Lysette Navarro grew up angry. When she was a teenager living in the north end of Springfield, Massachusetts, she often lay in bed at night and thought about killing herself.

She considered taking an overdose of her mother’s pills or borrowing a gun from a friend. But some inner sense of survival kept her alive. Instead, she says, “After suffering really horrible beatings and sexual abuse, I took out my rage on everyone else.”

“I was a wild child,” she admits. She was arrested for assault and battery for the first time at age fourteen. She had two children by the age of eighteen. But seven years ago, when a judge sentenced her to two years in the Hampden County Correctional Center, it may have been what saved her life.

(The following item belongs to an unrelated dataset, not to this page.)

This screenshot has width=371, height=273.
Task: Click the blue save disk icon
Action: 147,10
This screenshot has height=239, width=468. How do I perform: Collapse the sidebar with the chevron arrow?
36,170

For it was there, that she chose to participate in Voices from Inside, a creative writing workshop for women prisoners, which operates under the auspices of Amherst Writers & Artists, a non-profit organization whose innovative, healing methods of writing have worked, not only in jail cells, public housing projects and in youth-at-risk programs, but also in classrooms from elementary to graduate level, in convents and seminaries, and in support groups for the terminally ill.

Today, at thirty-four, Lysette Navarro has transformed her life. She lives in a different community than the one where she grew up. She is enrolled in college, and she co-facilitates a writing group for incarcerated women.

Several years ago, when she read her poetry to a group of 400 men and women at the annual program of the The Women’s Fund of Western Massachusetts, which had awarded her a grant to take training in the Amherst Writers & Artists Leadership Program, she stood straight and tall, with head held high. She made eye contact with the audience, never hesitated, and read in a strong, steady voice.

She had reason to be confident. The writing program, she says, gave back her voice. “It was the first time I could say what I wanted to say, needed to say, without being judged, without fearing the consequences. The two hours I spent writing every Sunday in that prison were the two safest hours of the week. I was treated as an equal.”

The Amherst Writers & Artists method of writing was developed in 1981 by Pat Schneider, the author of Writing Alone and with Others, and is the subject of an award-winning PBS documentary; Tell Me Something I Can’t Forget.